YOUR INSTRUCTIONS
Repeat, exactly as written, the line with "1348x896 pixels. Task: Click" and every line that follows it in the material below, ending with the last.

Start of Block

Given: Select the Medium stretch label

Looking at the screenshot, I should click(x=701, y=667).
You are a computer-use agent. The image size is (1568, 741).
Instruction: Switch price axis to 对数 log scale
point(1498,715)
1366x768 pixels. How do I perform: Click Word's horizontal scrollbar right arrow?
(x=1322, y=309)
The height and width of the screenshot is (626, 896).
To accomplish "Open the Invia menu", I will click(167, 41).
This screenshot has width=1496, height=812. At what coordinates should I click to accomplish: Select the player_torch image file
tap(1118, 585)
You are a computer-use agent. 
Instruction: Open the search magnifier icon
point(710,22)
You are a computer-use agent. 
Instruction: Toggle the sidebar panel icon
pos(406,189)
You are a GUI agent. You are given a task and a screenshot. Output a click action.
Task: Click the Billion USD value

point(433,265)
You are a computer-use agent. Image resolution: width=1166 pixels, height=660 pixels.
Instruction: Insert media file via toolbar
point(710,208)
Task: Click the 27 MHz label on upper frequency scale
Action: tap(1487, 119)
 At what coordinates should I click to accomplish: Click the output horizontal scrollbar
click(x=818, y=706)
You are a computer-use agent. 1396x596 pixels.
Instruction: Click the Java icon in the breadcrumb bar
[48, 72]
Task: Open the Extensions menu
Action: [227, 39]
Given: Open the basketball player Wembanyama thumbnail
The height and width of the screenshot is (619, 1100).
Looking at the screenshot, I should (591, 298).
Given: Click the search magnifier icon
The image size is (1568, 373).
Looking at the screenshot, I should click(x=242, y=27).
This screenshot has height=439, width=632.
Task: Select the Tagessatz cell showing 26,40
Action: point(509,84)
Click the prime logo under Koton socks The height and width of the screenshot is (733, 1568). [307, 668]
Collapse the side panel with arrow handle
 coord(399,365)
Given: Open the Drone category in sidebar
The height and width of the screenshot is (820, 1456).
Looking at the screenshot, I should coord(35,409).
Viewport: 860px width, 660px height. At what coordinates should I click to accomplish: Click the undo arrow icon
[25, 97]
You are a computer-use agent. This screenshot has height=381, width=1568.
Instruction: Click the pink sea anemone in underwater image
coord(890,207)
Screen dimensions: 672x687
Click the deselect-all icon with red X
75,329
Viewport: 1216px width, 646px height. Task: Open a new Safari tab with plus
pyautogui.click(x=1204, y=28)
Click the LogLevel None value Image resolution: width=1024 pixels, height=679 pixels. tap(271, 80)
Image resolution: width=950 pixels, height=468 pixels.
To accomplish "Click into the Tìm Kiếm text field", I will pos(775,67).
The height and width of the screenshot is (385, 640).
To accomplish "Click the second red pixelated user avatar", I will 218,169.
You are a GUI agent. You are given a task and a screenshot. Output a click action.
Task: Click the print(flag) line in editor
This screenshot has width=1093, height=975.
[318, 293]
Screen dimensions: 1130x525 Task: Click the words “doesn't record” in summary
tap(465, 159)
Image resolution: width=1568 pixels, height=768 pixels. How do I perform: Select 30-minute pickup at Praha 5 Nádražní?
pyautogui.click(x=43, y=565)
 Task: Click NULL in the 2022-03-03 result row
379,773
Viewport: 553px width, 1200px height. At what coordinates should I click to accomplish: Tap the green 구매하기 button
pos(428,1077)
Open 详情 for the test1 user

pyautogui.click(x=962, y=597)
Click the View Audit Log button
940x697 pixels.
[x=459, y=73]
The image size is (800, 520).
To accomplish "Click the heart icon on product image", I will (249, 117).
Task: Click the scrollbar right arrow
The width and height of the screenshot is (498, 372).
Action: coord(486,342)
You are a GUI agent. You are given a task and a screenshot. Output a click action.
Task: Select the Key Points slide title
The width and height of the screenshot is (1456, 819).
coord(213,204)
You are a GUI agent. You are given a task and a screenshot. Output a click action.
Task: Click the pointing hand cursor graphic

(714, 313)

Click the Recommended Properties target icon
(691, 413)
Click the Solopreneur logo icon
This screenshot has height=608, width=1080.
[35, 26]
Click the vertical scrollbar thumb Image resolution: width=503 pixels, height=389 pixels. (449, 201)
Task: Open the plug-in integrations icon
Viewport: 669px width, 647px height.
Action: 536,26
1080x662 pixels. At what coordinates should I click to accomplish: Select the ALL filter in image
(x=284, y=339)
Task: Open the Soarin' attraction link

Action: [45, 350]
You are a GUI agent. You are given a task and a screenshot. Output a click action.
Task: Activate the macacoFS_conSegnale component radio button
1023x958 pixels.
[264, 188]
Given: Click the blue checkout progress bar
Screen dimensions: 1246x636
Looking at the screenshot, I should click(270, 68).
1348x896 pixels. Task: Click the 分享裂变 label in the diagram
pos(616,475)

End of Block

RESPONSE AREA
1348x896 pixels. Task: Click the 分享裂变 label in the diagram
pos(616,475)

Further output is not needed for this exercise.